As much as I am loving SGU, and as much as a respect and admire the writers for having the guts to change the formula, I'm starting to notice the writers falling into some of the bad habits they had gotten into in the later years of SG-1 and SGA. For instance the scene in last weeks episode the scene with Rush trying to jam the drone's signal by hitting a few buttons on his console while Young yelled at him to do it faster was painfully reminiscent of almost every episode of SGA when that happened. That in it self is fine it just got old when it happened in every episode.
Anyway, the reason I have made this thread is because as much as I enjoyed "Twin Destinies" I can't help but feel that the entire episode was written merely as a way of returning Telford to Earth, and thus returning the show to the "status quo" which we all know SG-1 and SGA were notorious for. One of the great things about SGU is that thus far they haven't been afraid of making lasting changes as the story unfolds, but between killing almost every major LA character and now returning Telford to Earth, they have returned to the "status quo". It may have taken half a season longer than it would have on SG-1 or SGA, but it still happened which I find disappointing.
Maybe one of the reasons I have these feelings is that I have recently started watching Deadwood (I'm currently midway through the 3rd season). I can't help but think that Deadwood is one of the shows that SGU strived to emulate (I especially note a similarity in Bullock and Swearengen's relationship to that of Young and Rush). Deadwood thus far has constantly brought in new characters and killed off existing ones as the story has unfolded (and it has never felt like new characters were replacing old ones which is hard to do), and I wish SGU would have been that bold. It almost feels like they went half way in that regard.

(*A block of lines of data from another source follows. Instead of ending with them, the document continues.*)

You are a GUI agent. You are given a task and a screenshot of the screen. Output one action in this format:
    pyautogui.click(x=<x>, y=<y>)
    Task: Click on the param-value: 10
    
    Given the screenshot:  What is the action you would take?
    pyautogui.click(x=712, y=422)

Another bad habit I have seen emerge in "Twin Destinies" is the SG writers' hobby of introducing wildly conflicting theories of time travel. Not only is the time travel in this episode inconsistent with the time travel in "Time" but also inconsistent with any other time travel episode in the SG franchise (which is an impressive feet considering how many other theories have been introduced). Also The idea of both Rush and Telford still existing in the alternate timeline is a hard pill to swallow since it makes no sense whatsoever, even allowing for the normal amount of confusion that arrises from time travel stories.
Anyway, sorry for the rant. I haven't been on these boards in a while, but I just needed to get that off my chest cause it's been bothering me since Monday.